- [EXERCISE DIRECTIONS]
From the line with "Click the empty" to the end of the data below, restate each line word for word, both ends included, without the pictures.

- [SUPPLIED RECORDS]
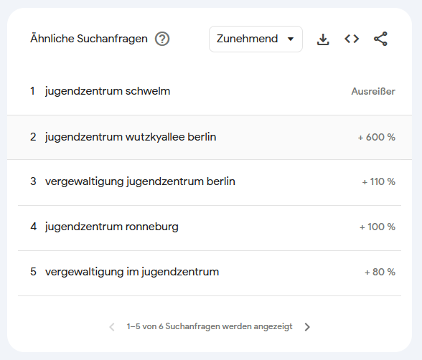Click the + 80 % growth value

coord(380,272)
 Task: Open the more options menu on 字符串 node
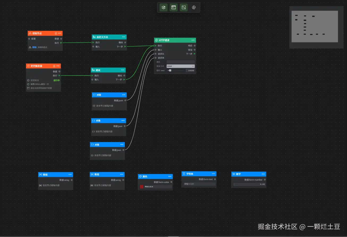(213, 174)

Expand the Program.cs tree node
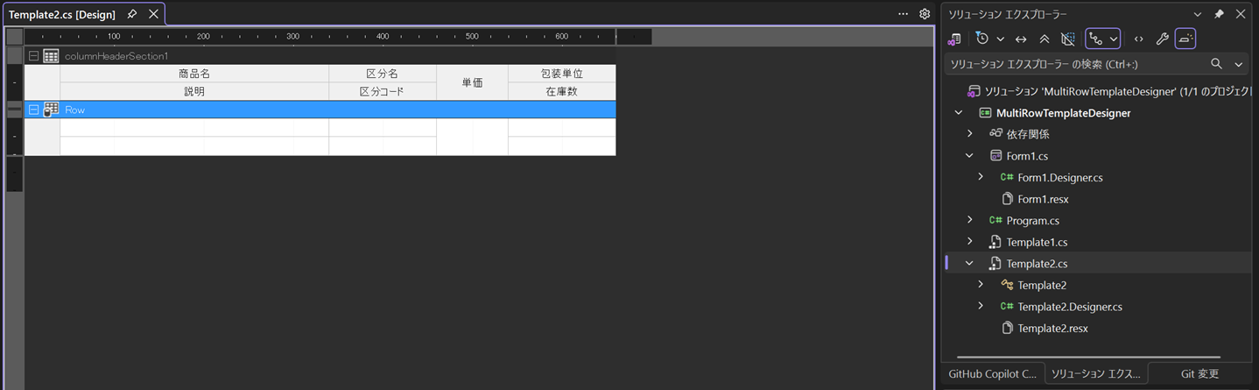(969, 220)
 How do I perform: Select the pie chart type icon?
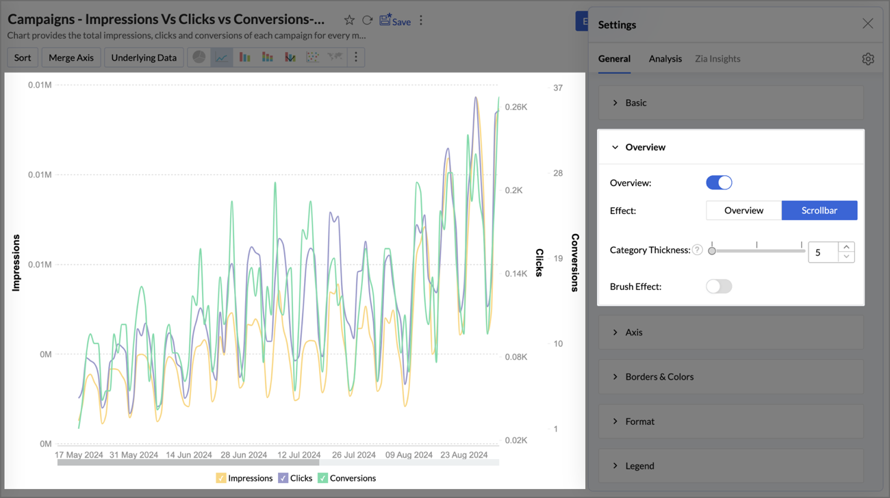point(199,57)
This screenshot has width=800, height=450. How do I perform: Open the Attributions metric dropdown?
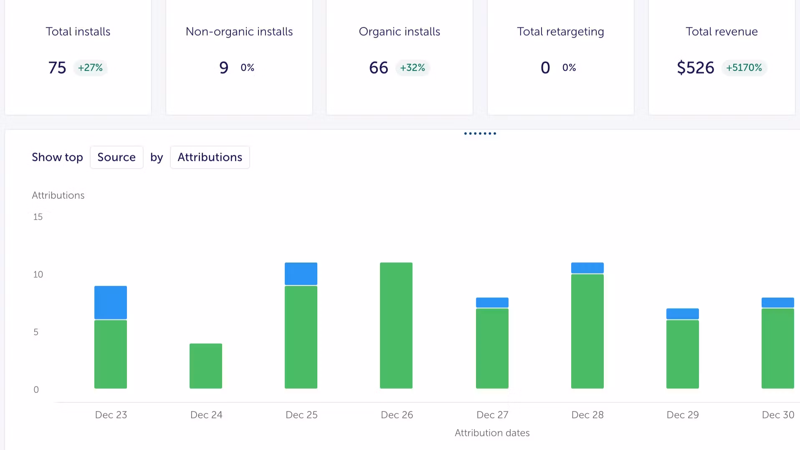(x=210, y=157)
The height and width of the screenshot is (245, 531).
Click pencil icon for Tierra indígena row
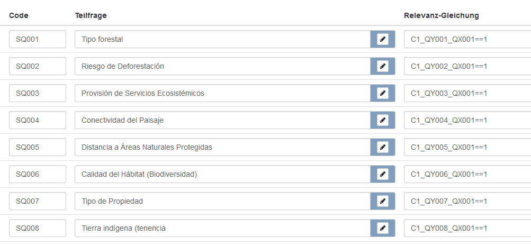pyautogui.click(x=383, y=228)
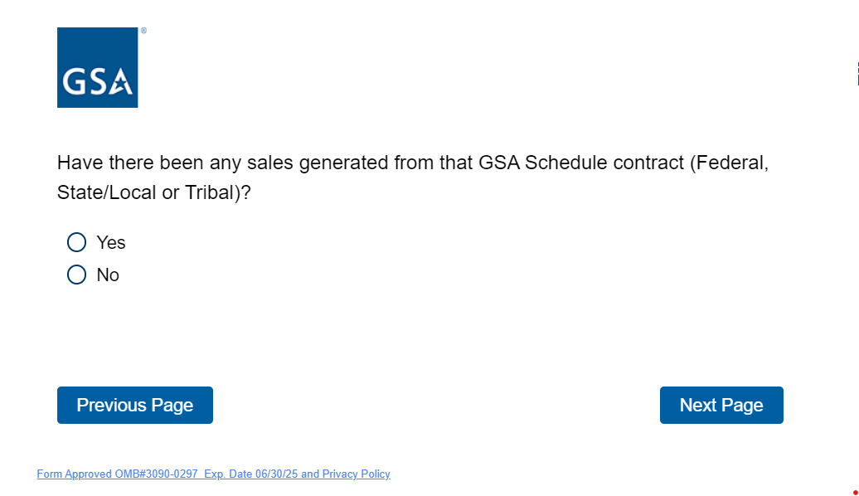Click the GSA logo

point(97,67)
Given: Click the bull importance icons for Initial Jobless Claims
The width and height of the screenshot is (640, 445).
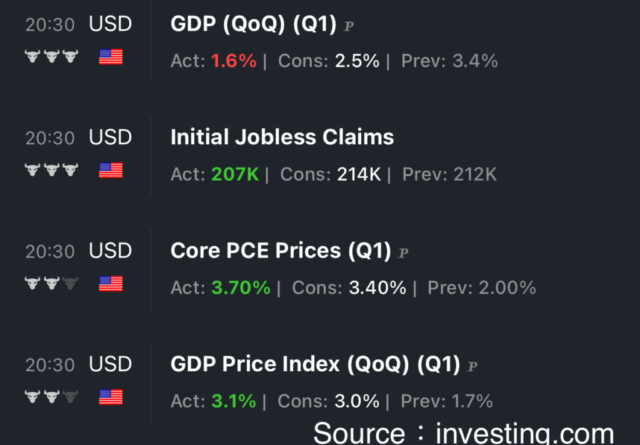Looking at the screenshot, I should pyautogui.click(x=51, y=171).
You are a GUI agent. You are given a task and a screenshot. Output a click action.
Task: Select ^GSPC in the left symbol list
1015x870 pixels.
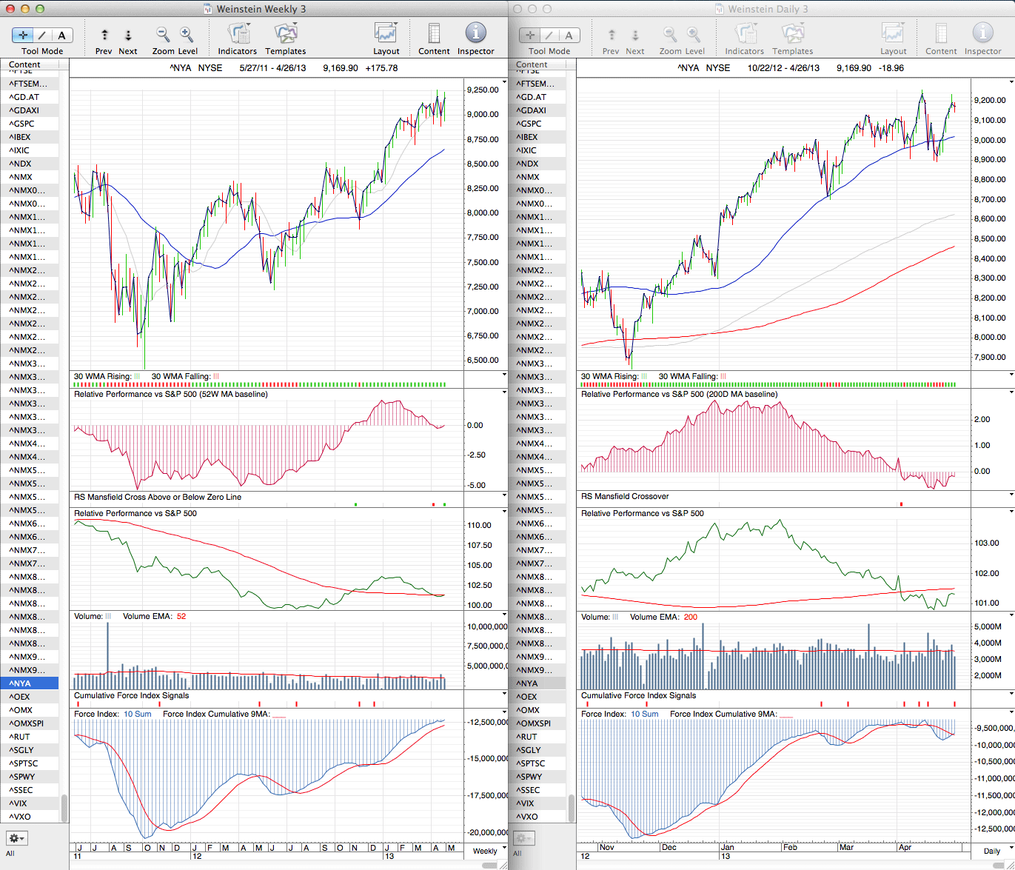coord(22,124)
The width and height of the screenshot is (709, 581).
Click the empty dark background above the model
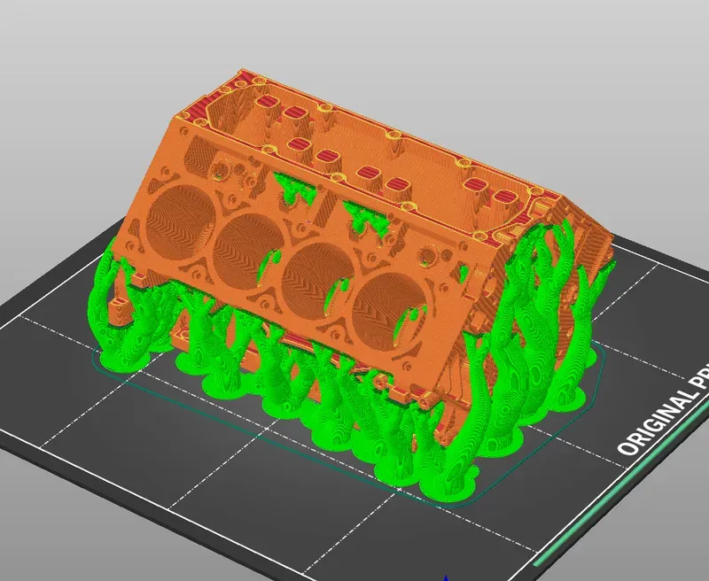[355, 35]
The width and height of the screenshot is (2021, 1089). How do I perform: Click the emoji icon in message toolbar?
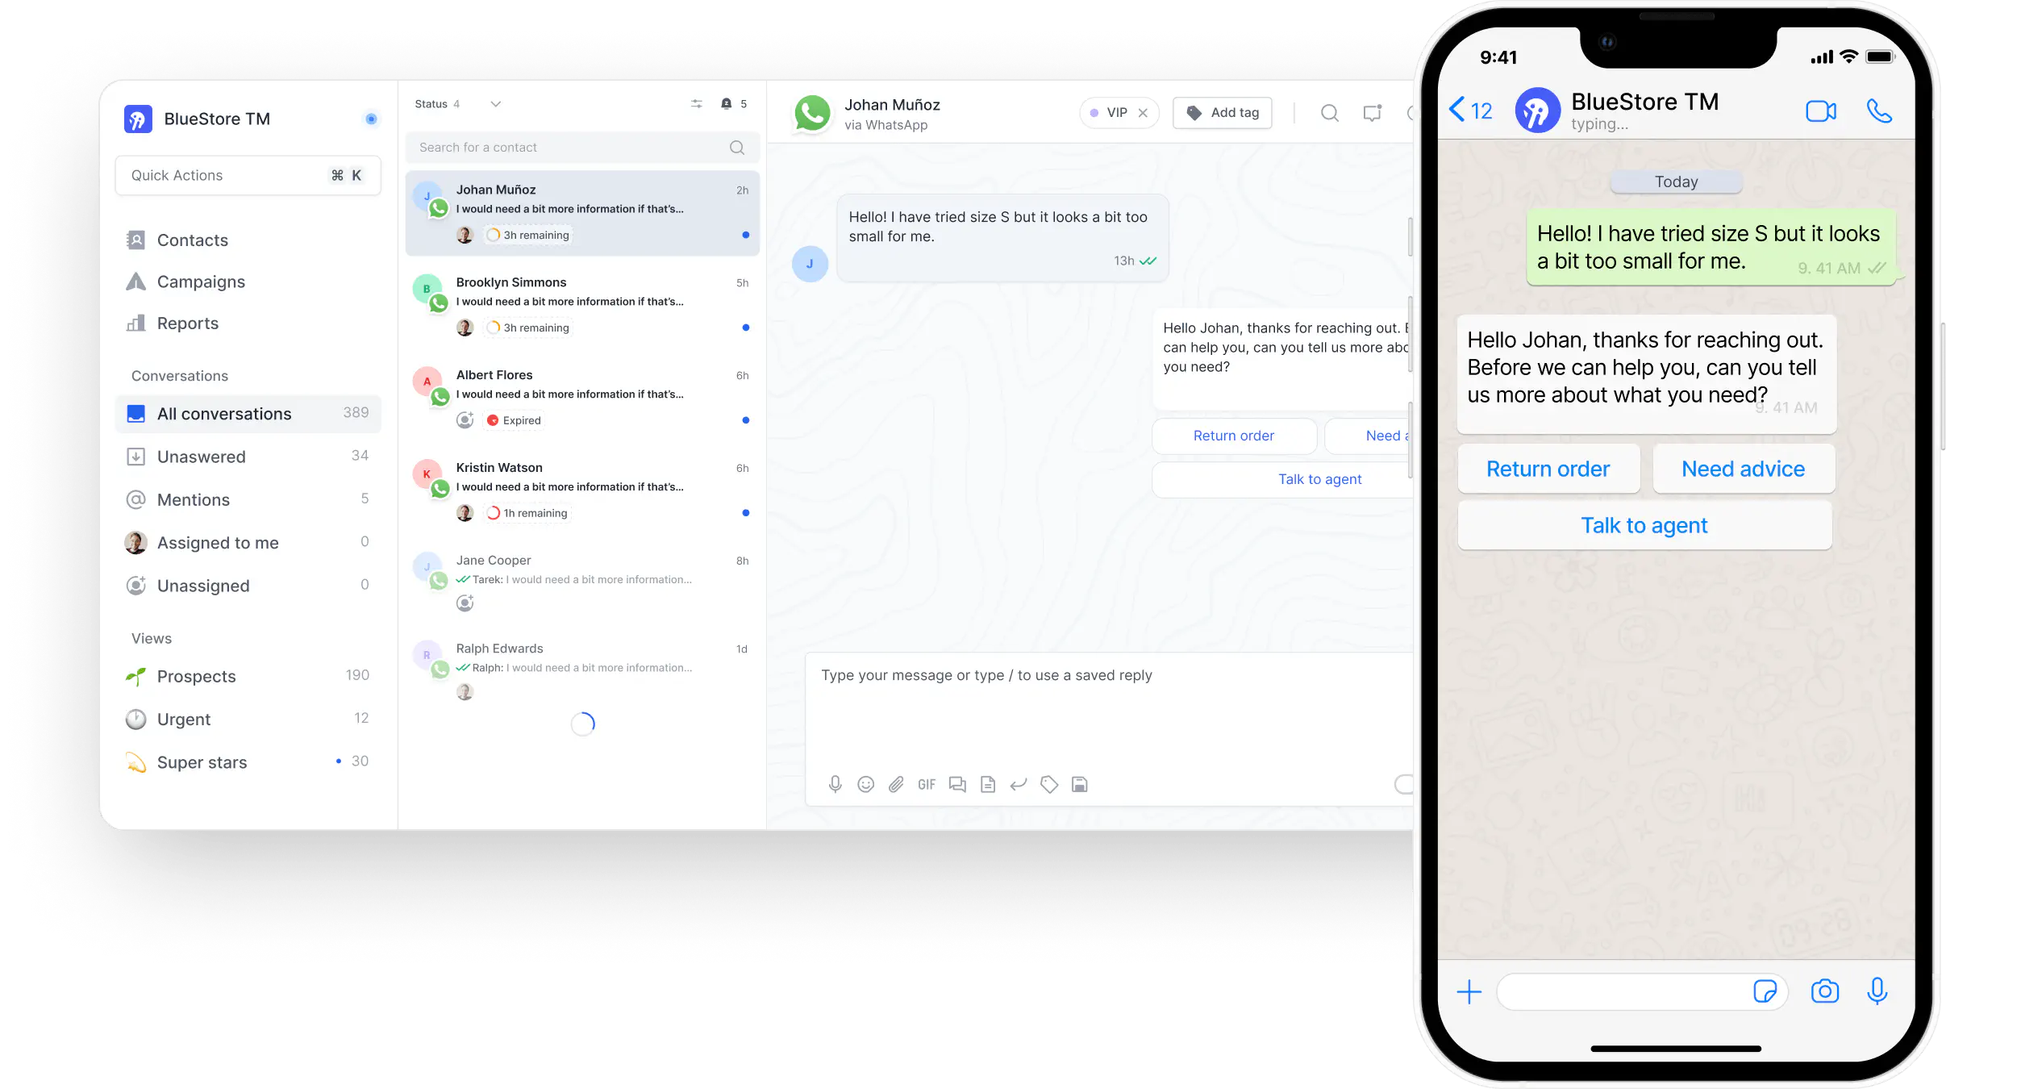tap(865, 785)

- [EXERCISE ANSWER]
Click the empty dark background above the model
[355, 35]
The width and height of the screenshot is (2021, 1089). How do I perform: Click the emoji icon in message toolbar?
tap(865, 785)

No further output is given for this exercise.